--- START OF Passage given ---

The modelling and simulation process or methodology used for this research involved aggregating various models of key elements of the simulated phenomenon. Some key models simulated in software are the HAPS flight dynamics model, propulsion model, navigation model, inter-HAPS link and solar energy model. These models are simplified enough to meet the specific scope and interest of the research using standard mathematical and physics models of aerodynamics and communications without compromising theoretical or practical considerations. Further reference and details of the modelling and simulation methodology implemented in this work are covered in [7, 26, 37].

The parameters in Table 1 describe the HAPS system communications and link budget parameters which ultimately defines the profile of the service segment, e.g., HAPS communications payload power and link data rates. The link budget is based on a payload power of 80 Watts, with the simulated HAPS network supporting about 500 subscribers/users spread over a large area (typical coverage density profile for HAPS). In such thinly populated scenarios, terrestrial networks would not be economical and satellites may be too expensive and ineffective.

Table 1 HAPS system communications and link budget parameters

5 Results and analysis

A simulation of four (4) HAPS covering about 500 users moving randomly around a specified geographical area was performed, with each HAPS in the network carrying out its own Q-learning individually. The mobility model of the ground users is random and unknown to the HAPS.

--- END OF Passage given ---

--- Jobs ---
a) Please format everything in the records from the line containing "You are a computer-use agent. 1348x613" down to the line containing "Action: coord(522,407)" as a Markdown table with the columns Row and Line, numbering each line and leaving out blank ones.
b) Resume the passage on the HAPS network simulation after its final sentence.
The passage and the records are unrelated, each standing on its own.

--- START OF Exercise input ---

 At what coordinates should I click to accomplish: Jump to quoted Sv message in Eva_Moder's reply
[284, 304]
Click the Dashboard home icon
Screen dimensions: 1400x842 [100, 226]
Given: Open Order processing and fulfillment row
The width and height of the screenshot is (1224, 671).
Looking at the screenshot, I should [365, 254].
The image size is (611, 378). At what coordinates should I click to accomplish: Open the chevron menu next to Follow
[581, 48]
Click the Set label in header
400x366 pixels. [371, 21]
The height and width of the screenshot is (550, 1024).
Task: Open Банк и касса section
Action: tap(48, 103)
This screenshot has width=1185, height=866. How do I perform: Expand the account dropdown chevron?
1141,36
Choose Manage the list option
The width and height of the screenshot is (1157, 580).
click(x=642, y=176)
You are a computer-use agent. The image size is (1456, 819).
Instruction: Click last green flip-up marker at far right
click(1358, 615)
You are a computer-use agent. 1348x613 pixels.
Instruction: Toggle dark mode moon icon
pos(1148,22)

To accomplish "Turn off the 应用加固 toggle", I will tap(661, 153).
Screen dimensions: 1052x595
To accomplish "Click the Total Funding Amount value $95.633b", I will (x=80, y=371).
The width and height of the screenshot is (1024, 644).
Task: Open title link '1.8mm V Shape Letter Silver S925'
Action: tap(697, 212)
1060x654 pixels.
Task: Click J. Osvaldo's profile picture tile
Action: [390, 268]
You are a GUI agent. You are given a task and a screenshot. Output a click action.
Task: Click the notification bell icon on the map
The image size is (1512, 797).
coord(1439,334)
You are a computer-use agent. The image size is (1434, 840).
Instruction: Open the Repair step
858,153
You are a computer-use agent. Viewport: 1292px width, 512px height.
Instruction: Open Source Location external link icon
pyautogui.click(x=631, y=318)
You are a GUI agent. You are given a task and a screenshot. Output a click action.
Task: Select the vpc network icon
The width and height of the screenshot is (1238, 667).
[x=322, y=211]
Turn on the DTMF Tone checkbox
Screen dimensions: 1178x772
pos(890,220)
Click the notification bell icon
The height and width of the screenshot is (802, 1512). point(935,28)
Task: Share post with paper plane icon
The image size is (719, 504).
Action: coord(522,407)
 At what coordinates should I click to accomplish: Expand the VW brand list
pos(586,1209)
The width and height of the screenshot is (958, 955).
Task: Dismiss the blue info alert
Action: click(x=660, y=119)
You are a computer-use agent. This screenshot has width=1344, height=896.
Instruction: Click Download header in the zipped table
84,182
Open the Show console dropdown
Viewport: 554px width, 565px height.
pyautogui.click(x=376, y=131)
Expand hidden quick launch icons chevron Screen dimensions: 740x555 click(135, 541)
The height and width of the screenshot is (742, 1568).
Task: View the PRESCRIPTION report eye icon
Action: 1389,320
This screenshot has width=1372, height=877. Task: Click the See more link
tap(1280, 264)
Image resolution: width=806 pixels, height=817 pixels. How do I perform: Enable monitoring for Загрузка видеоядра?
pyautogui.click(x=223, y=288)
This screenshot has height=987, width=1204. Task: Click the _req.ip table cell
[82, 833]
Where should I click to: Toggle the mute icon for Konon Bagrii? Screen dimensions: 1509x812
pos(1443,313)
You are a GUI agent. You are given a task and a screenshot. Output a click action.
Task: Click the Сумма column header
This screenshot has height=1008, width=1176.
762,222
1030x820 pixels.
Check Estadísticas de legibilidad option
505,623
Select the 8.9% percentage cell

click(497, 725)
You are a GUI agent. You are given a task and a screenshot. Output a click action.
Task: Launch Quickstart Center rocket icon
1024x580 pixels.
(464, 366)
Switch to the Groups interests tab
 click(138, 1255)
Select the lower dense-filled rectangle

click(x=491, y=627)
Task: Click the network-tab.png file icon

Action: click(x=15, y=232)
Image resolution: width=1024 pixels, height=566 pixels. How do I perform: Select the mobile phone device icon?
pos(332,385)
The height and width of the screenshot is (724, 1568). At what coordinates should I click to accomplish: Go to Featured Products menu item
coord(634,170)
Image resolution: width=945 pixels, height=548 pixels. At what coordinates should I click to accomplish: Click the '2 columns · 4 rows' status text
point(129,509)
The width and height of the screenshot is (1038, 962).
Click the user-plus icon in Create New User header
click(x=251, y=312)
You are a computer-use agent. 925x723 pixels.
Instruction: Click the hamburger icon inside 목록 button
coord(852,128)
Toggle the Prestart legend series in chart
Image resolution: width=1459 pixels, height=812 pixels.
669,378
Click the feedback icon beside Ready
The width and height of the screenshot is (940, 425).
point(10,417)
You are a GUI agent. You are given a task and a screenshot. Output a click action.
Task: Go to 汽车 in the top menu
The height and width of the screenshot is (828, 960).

--- END OF Exercise input ---

--- Task-by-task results ---
a)
| Row | Line |
|---|---|
| 1 | You are a computer-use agent. 1348x613 pixels. |
| 2 | Instruction: Toggle dark mode moon icon |
| 3 | pos(1148,22) |
| 4 | To accomplish "Turn off the 应用加固 toggle", I will tap(661, 153). |
| 5 | Screen dimensions: 1052x595 |
| 6 | To accomplish "Click the Total Funding Amount value $95.633b", I will (x=80, y=371). |
| 7 | The width and height of the screenshot is (1024, 644). |
| 8 | Task: Open title link '1.8mm V Shape Letter Silver S925' |
| 9 | Action: tap(697, 212) |
| 10 | 1060x654 pixels. |
| 11 | Task: Click J. Osvaldo's profile picture tile |
| 12 | Action: [390, 268] |
| 13 | You are a GUI agent. You are given a task and a screenshot. Output a click action. |
| 14 | Task: Click the notification bell icon on the map |
| 15 | The image size is (1512, 797). |
| 16 | coord(1439,334) |
| 17 | You are a computer-use agent. The image size is (1434, 840). |
| 18 | Instruction: Open the Repair step |
| 19 | 858,153 |
| 20 | You are a computer-use agent. Viewport: 1292px width, 512px height. |
| 21 | Instruction: Open Source Location external link icon |
| 22 | pyautogui.click(x=631, y=318) |
| 23 | You are a GUI agent. You are given a task and a screenshot. Output a click action. |
| 24 | Task: Select the vpc network icon |
| 25 | The width and height of the screenshot is (1238, 667). |
| 26 | [x=322, y=211] |
| 27 | Turn on the DTMF Tone checkbox |
| 28 | Screen dimensions: 1178x772 |
| 29 | pos(890,220) |
| 30 | Click the notification bell icon |
| 31 | The height and width of the screenshot is (802, 1512). point(935,28) |
| 32 | Task: Share post with paper plane icon |
| 33 | The image size is (719, 504). |
| 34 | Action: coord(522,407) |

b)
Each HAPS is simulated at 20km altitude, 22 degrees elevation (angle from the user’s local horizon to the HAPS), and 135 degrees HPBW, with a footprint covering about 7160km\(^2\) and the total area of interest covering about 102,101km\(^2\). The size of the coverage area and the HAPS footprint was carefully designed to effectively accommodate only 4 HAPS in order to allow room for testing out the coordination algorithm. The ground users are randomly distributed across the geographical area, and the ultimate goal is to maximise user coverage through autonomous coordination of the 4 HAPS.

5.1 Benchmarking and algorithm evaluation

In order to provide a method to validate the algorithms and simulation method, a benchmark was introduced. The benchmark was to evaluate the performance of the multiple HAPS network without a coordination algorithm. In this scenario, the HAPS randomly searched and explored the environment without any form of coordination or logic. This benchmark represents the worst-case scenario where no coordination algorithm is applied (‘Do Nothing’ approach), the HAPS essentially navigate randomly without cooperating or exchanging information with each other. The outcome of this experiment or scenario provided a means to compare and validate the performance of the RL and SI coordination algorithms as applied in this work. Also note that in computing coverage, no user can be covered by more than one HAPS at a time. This is also applicable to the HAPS; this way duplication of coverage is avoided. It is assumed in this simulation that hard hand-off is implemented in the system (as each HAPS completely releases a user, before the next HAPS attaches it). In the benchmark scenario, no coordination algorithm is applied; the performance of this benchmark approach is shown and analysed comparatively with the SI and RL methods at the end of this section.

5.2 RL algorithm—application, simulation and results

This section details important aspects of implementing the RL technique and provides insight based on the simulation and results analysis. In order to apply the technique correctly, all the elements and concepts of the technique were analysed and mapped to the HAPS scenario. Elements such as the state space, action set, reward signals and all relevant components of the RL methodology were analysed, and insights gained were directly applied. This approach enabled the use of empirical means to understand the impact of the parameters on different aspects of the algorithm’s implementation.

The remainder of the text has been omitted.